「長男」と「舎弟」

 日本語の方言では「兄」と「弟」を言いわける言葉が豊富だ。


 ・長男


 あんか・あんまなど(金沢)


 ごで(青森)


 ちゃくし(沖縄) 


 ・弟


 しゃで(宮城など)


 しゃでー(茨城など)


 しゃてー(静岡など)


 おとんぼ(兵庫、奈良など)


 うっとぅ(沖縄)




 こうして見ると分かるが、「弟」を表す方言として西日本では標準語と同じ「弟」に準ずるもの、東日本では「舎弟」というのが使われているのが分かる。


 現在、標準語では「舎弟(しゃてい)」という言葉は弟分・子分のような意味で使われており、どちらかというとヤクザ用語的な感じだが、昔はそうではなかったようだ。


 はじめ、私は単純に舎弟というのが古語なのだろう(=方言周圏論)という考えに囚われていたが、ことはどうもそう単純ではないらしい。




 私は静岡県の出身なのだが、母の話では、自分の父(=私の祖父)が兄弟を指して「下男(げなん)」や「舎弟(しゃてい)」と呼んでいたそうだ。

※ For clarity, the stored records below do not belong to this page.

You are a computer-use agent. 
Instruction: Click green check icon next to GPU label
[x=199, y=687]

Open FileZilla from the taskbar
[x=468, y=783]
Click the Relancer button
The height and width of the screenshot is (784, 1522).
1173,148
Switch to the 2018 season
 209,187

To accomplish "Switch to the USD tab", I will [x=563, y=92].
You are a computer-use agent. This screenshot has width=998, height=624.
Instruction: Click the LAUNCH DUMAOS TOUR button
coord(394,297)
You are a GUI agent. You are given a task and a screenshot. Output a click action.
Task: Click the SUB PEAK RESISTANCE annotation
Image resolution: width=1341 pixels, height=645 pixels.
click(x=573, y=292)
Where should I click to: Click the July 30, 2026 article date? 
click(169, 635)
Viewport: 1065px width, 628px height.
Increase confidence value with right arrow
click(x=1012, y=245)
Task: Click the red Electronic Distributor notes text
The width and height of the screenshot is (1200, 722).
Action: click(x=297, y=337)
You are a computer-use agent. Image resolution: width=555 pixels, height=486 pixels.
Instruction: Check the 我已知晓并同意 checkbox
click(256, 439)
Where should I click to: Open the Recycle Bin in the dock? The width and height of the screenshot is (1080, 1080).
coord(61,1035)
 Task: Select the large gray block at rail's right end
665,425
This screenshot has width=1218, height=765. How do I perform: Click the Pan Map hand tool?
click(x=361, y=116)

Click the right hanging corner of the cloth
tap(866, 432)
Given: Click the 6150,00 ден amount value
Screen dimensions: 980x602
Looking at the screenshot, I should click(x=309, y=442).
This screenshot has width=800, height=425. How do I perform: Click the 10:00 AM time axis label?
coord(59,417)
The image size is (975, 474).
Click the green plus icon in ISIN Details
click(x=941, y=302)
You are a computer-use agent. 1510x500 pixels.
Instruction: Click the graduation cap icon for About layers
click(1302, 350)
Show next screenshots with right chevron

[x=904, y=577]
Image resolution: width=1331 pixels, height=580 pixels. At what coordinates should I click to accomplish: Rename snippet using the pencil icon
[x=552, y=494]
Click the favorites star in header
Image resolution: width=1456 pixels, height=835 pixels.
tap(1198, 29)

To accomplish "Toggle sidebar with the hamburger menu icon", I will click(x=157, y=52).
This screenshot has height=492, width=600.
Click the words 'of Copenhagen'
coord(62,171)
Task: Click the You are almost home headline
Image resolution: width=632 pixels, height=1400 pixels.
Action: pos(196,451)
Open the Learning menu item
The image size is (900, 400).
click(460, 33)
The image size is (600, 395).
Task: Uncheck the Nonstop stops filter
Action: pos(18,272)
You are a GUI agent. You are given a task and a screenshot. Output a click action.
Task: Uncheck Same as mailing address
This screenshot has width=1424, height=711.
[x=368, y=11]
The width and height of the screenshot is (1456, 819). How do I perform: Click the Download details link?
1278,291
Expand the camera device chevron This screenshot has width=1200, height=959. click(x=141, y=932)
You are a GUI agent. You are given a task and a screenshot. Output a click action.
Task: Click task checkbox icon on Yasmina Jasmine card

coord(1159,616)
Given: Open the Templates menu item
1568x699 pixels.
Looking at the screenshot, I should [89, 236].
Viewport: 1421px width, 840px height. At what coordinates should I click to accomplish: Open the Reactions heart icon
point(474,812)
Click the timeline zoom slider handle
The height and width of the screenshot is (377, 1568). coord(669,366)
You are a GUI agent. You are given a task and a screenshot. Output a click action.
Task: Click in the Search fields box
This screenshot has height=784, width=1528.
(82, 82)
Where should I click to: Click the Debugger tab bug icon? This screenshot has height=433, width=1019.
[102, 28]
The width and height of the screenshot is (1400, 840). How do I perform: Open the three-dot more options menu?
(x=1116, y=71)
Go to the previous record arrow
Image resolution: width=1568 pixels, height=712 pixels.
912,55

長男と舎弟の間には明確な力関係が存在し、逆らうことも許されなかったらしい。


 和歌山大学の澤村美幸准教授が2016年に発表した「方言伝播における社会的背景 : 「シャテー(舎弟)」を例として」によると、東日本では長子相続が多く、はじめ近畿の武士階級の言葉として使われていた「舎弟」が日常語として普及したという背景があるらしい。


 こうして見ると、ある方言の語が定着するにはこうした社会的な要因もあるようだ。